Entre outras, são igualmente questões sem as quais não é possível normalizar as relações entre Cuba e os EUA, a ocupação norte-americana da base de Guantanamo, os programas de ingerência e as agressões, e a «pretensão de fabricar uma oposição política interna».

Medidas e orientações políticas que os EUA devem abandonar e combater sem com isso pretenderem algo em troca, designadamente quanto ao «compromisso de Cuba com os seus ideais revolucionários e anti-imperialistas», ou em relação à «solidariedade com a República Bolivariana da Venezuela, o governo liderado pelo presidente Nicolás Maduro e com o povo bolivariano e chavista, que luta por seguir seu próprio caminho e enfrenta tentativas sistemáticas de desestabilização e sanções unilaterais», alerta-se no Órgão Central do PCC.

 

Derrota da reacção

Reagindo à visita de Barack Obama a Cuba, a Associação de Amizade Portugal-Cuba (AAPC) notou que esta «representa, objectivamente, um dado positivo e um passo de esperança no fim de uma guerra económica, política e militar dos EUA contra Cuba», e «debilita as agendas reaccionárias e contra-revolucionárias de grupos interessados na manutenção do bloqueio e das medidas de ingerência e desestabilizarão que contra este País e povo são dirigidas».

Em comunicado, a AAPC alerta para «a campanha mediática» promovida pelos agentes reaccionários, e considera que a visita é «uma vitória do povo cubano, da sua persistência, coragem e coerência», e que «o êxito do processo diplomático em curso depende fundamentalmente dos Estados Unidos».

Acordo com a UE

A semana passada, Cuba e a União Europeia iniciaram a fase de consultas internas de um Acordo que projecta relações bilaterais baseadas no respeito, reciprocidade e benefício mútuo. O documento, subscrito dia 11 de Março na sede do governo cubano, decorre das negociações iniciadas em Abril de 2014, destacaram ambas as delegações, e constituirá a base para o desenvolvimento do potencial que representam os vínculos entre Cuba e aquele bloco político.

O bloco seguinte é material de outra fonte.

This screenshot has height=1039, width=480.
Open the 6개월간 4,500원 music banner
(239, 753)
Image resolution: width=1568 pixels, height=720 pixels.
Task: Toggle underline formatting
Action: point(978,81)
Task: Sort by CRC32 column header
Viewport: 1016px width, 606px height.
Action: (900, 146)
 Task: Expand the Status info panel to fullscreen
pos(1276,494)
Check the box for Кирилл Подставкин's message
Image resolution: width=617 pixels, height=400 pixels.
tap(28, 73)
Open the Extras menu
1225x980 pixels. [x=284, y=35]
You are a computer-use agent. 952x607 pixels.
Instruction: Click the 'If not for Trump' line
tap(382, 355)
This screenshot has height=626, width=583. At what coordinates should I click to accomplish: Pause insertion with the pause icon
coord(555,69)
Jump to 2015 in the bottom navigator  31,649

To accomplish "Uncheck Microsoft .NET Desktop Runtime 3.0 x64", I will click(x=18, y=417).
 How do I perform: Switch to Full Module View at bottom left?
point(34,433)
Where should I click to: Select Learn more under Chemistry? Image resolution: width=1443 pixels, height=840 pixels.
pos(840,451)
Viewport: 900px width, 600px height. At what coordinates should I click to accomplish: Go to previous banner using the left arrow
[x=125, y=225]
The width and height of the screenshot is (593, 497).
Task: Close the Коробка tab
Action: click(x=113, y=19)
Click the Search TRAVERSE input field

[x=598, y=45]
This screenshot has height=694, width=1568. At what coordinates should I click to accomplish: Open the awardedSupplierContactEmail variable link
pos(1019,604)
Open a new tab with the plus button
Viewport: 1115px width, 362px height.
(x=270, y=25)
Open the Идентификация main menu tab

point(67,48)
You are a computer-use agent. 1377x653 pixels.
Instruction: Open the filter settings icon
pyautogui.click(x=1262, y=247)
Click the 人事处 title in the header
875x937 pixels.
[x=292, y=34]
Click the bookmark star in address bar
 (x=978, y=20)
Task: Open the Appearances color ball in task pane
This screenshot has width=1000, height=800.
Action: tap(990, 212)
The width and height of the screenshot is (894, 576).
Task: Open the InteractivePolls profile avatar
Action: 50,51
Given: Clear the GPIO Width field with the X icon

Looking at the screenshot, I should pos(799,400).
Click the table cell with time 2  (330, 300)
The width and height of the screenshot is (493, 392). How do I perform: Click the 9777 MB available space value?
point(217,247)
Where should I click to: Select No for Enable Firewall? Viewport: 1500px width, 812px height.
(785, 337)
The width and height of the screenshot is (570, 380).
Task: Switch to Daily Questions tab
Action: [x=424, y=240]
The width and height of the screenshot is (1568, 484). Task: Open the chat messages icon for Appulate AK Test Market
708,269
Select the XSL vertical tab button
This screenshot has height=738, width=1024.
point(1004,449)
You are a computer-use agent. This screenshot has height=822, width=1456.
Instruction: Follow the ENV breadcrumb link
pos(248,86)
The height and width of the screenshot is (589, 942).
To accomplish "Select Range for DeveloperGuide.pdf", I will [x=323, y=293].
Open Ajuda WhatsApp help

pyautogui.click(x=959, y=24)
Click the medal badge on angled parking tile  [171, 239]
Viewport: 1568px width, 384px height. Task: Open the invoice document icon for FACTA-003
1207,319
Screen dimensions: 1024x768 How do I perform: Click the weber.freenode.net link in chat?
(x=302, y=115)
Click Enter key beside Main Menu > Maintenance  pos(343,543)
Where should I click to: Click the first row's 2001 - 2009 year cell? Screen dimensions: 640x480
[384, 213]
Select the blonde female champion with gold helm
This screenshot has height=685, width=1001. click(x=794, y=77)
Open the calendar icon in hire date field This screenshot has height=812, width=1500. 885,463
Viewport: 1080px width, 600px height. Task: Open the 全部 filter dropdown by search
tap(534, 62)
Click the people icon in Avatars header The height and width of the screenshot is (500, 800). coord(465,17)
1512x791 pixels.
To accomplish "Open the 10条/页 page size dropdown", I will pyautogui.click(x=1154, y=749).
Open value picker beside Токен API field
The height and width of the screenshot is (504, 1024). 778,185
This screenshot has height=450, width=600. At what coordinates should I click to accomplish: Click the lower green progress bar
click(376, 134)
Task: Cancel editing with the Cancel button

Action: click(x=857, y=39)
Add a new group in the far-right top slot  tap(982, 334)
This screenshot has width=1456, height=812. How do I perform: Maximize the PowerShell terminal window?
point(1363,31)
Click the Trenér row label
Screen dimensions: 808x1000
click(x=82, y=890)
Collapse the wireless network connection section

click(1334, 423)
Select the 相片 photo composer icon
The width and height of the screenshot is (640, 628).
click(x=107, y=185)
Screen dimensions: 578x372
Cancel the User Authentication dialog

A Alta Representante da UE para os Assuntos Externos e Política de Segurança, Federica Mogherini, considerou que o Acordo permite abandonar a posição comum adoptada em 1996 por Bruxelas face a Cuba.

O ministro dos Negócios Estrangeiro de Cuba, Bruno Rodríguez, por seu lado, considerou que o processo de conversações com a UE foi «dinâmico, rigoroso, mas não isento de complexidades», tendo no entanto prevalecido a vontade de avançar positivamente.